Me Henri de Beauregard et Me Mohand ont indiqué mercredi avoir obtenu la veille, «une ordonnance du tribunal judiciaire de Bobigny, près de Paris, autorisant la saisie conservatoire des droits» de l’auteur sur les ventes de son livre paru au début du mois.

Ils représentent le veilleur de nuit de l’immeuble de luxe au cœur de Paris dans lequel la vedette de téléréalité avait loué un appartement.

Dans son livre J’ai séquestré Kim Kardashian, Yunice Abbas, 67 ans, décrit en détails un «coup» selon lui parfaitement exécuté où une équipe de cinq hommes, tous âgés de 60 à 72 ans, ont dérobé 9 millions d’euros (13,9 M$) de bijoux à la vedette américaine, menacée avec une arme puis ligotée et bâillonnée.

«Notre client juge cette campagne de communication indécente. Il soutient que les individus qui s’en sont pris à lui ce soir-là n’étaient pas de paisibles “papys braqueurs”, mais des malfaiteurs déterminés et armés», ont-ils déclaré.

Le veilleur de nuit, qui travaillait pour financer ses études à la Sorbonne, avait été «neutralisé par plusieurs personnes sous la menace d’une arme», ont-ils rappelé.

Saisir les droits «signifierait que les droits versés à M. Abbas, il ne pourrait pas les toucher.

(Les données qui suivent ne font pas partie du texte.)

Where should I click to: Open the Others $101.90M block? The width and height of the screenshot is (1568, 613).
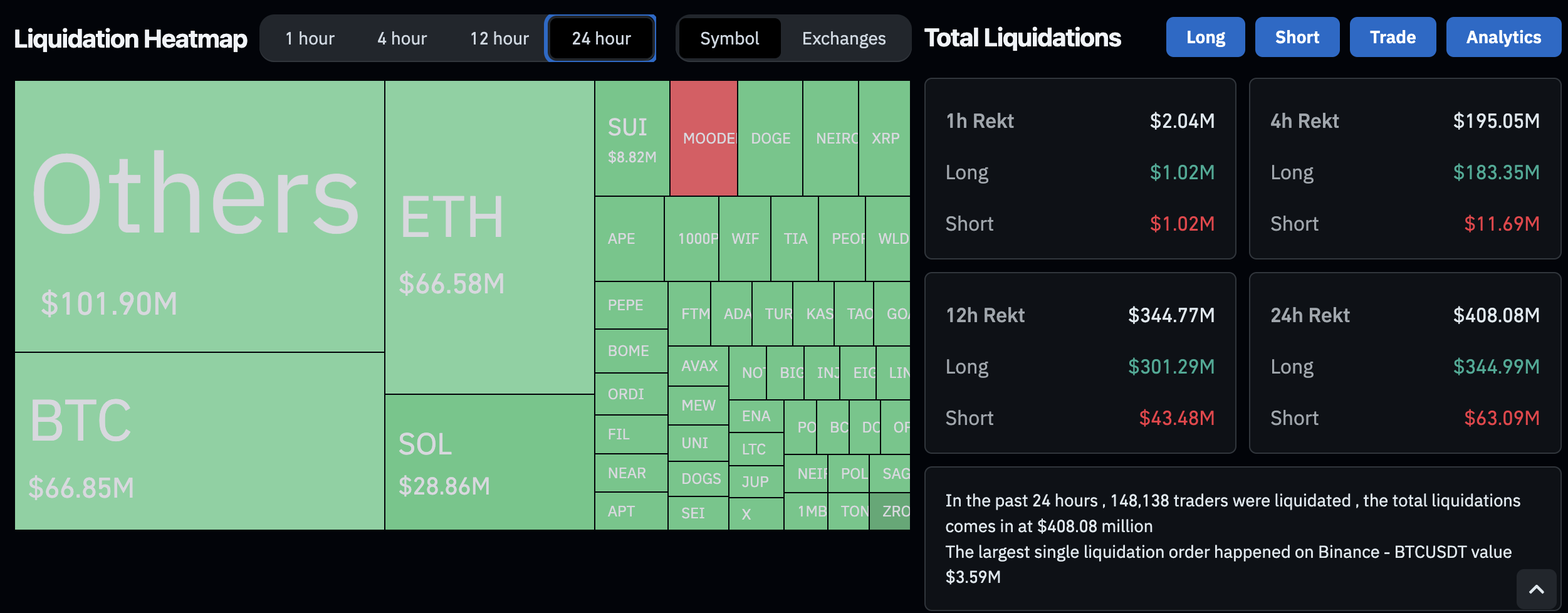click(199, 216)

Ils seraient mis sous saisie jusqu’au jour où ils seraient versés à notre client» en réparation du préjudice subi, a expliqué à l’AFP Me de Beauregard, soulignant que son client avait conservé des séquelles psychologiques de ce braquage réalisé en pleine Semaine de la mode.

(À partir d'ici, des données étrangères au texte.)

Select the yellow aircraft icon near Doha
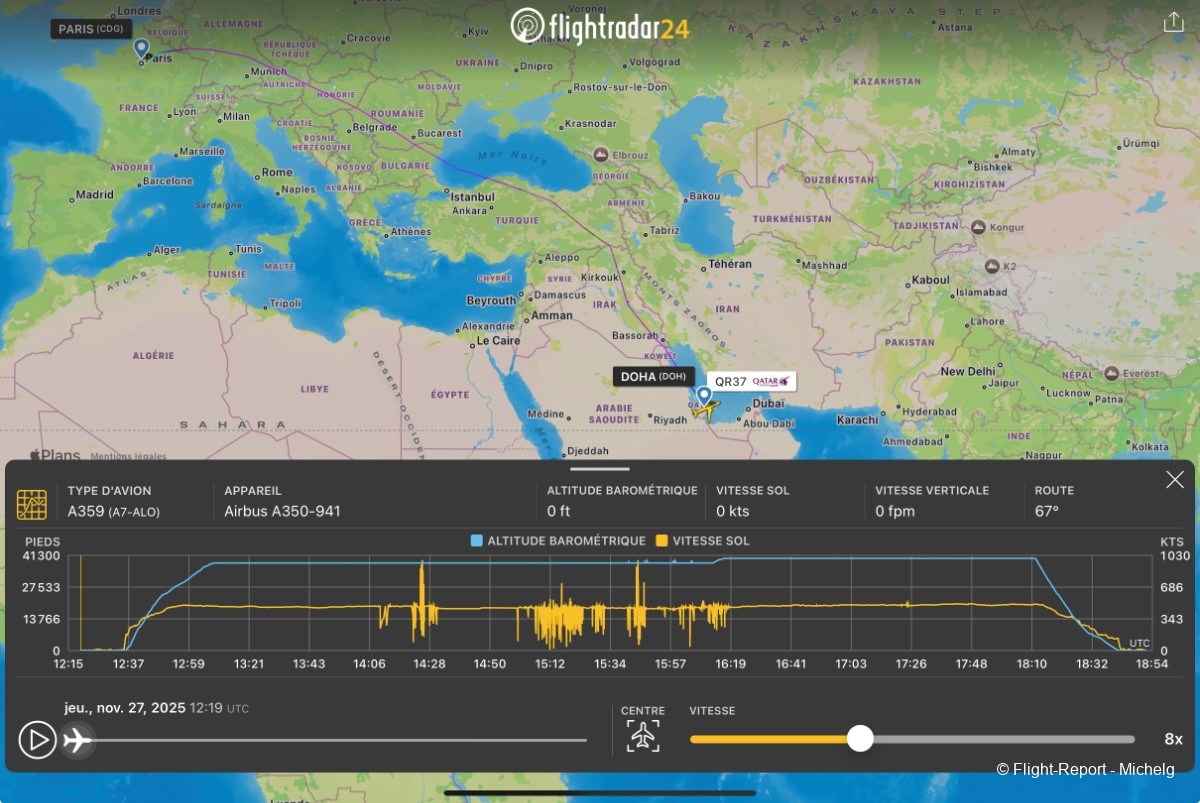 [x=705, y=410]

Interpellés trois mois après les faits, M. Abbas et onze complices présumés, dont plusieurs figures du banditisme français plusieurs fois condamnées dans les années 1980 et 1990, attendent aujourd’hui leur procès.

En juin dernier, le parquet de Paris avait requis leur renvoi devant une cour d’assises notamment pour «vol en bande organisée avec arme», «séquestration» et «association de malfaiteurs».

Sollicitée, la maison d’édition L’Archipel n’a pas réagi dans l’immédiat.